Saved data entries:
↓↓↓
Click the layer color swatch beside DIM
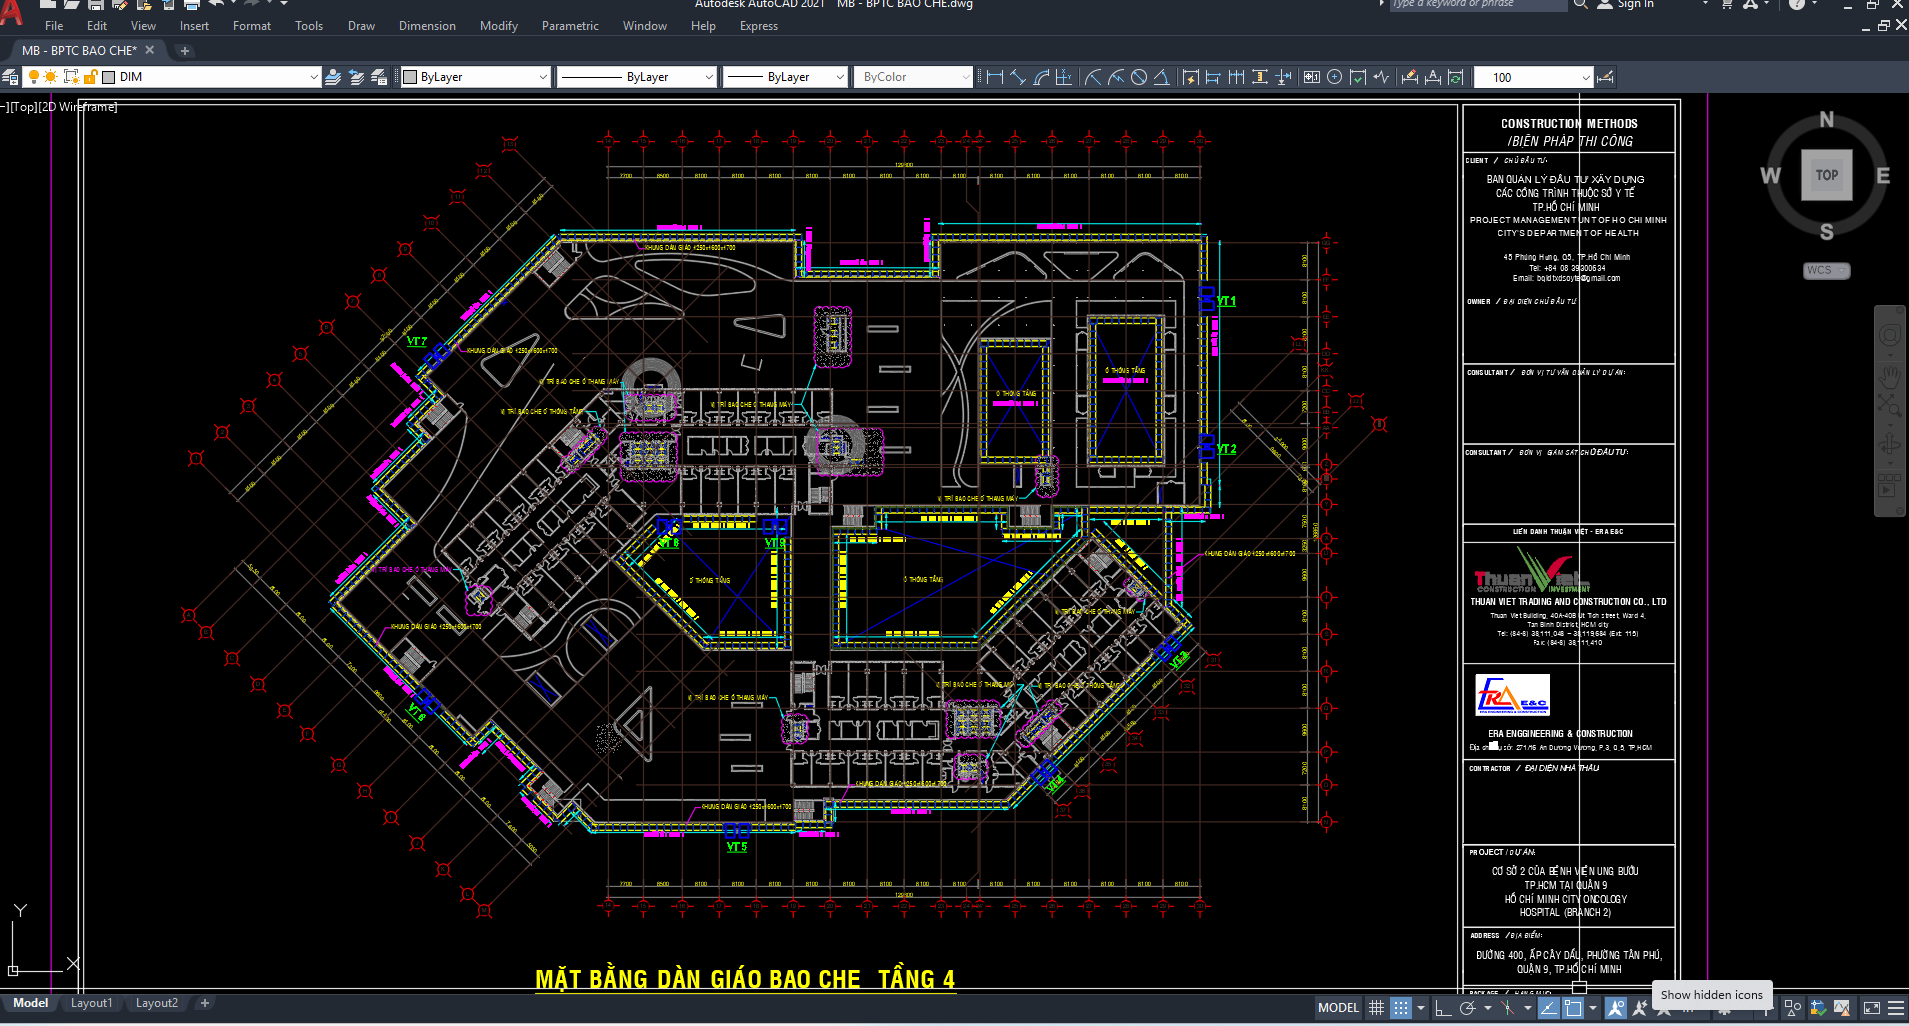This screenshot has height=1026, width=1909. (x=109, y=77)
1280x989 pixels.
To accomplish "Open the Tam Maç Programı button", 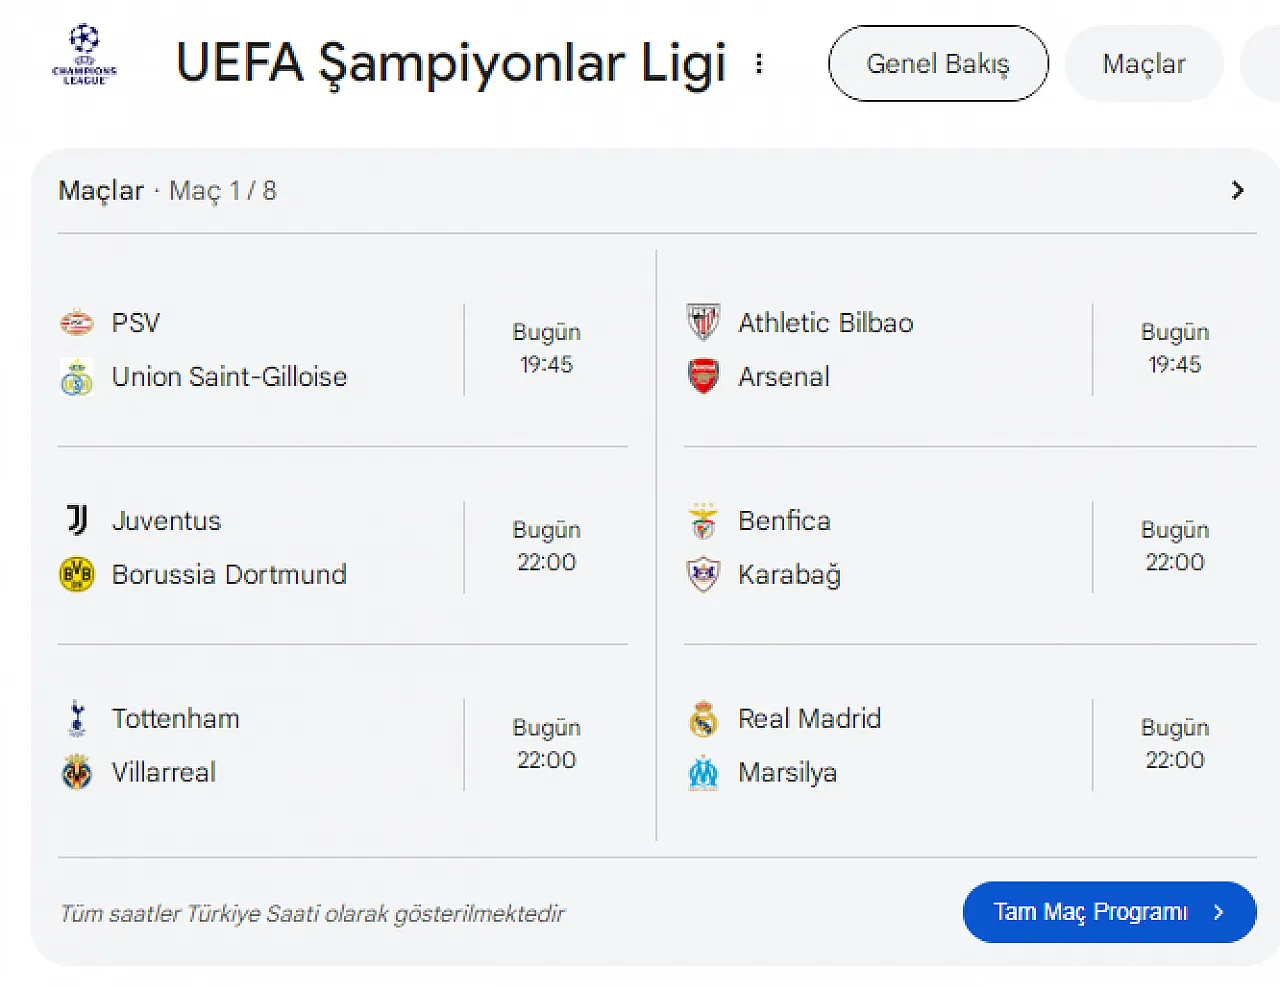I will coord(1109,912).
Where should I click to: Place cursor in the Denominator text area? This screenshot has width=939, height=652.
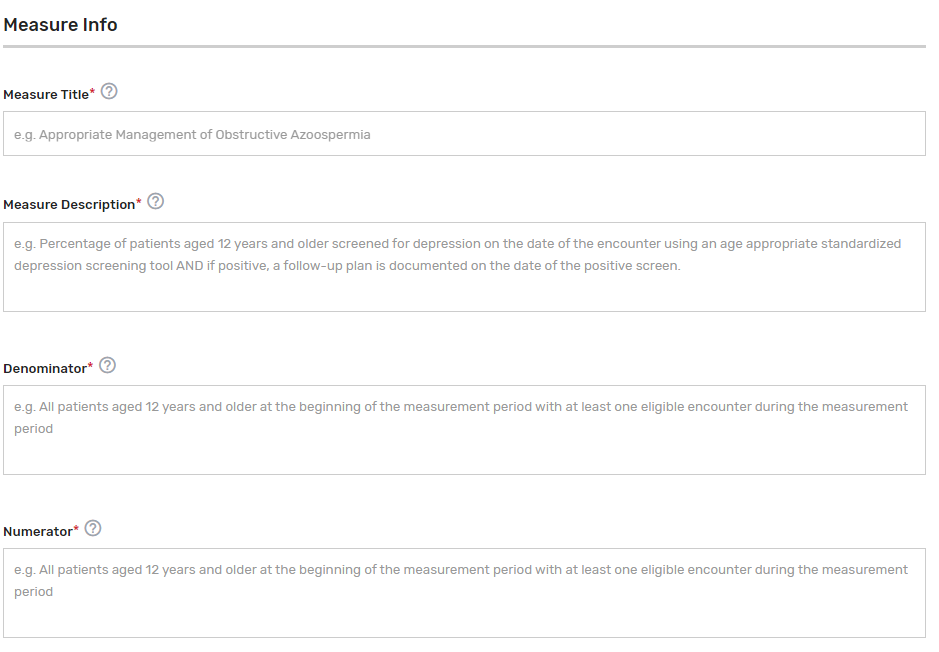(464, 452)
↑↑↑
ACTIVITY: The lines to reproduce run from the line containing "Where should I" through the last line of the records above, both included. Copy them exactly and drop the pictures.

OUTPUT:
Where should I click to: Place cursor in the Denominator text area? This screenshot has width=939, height=652.
(464, 452)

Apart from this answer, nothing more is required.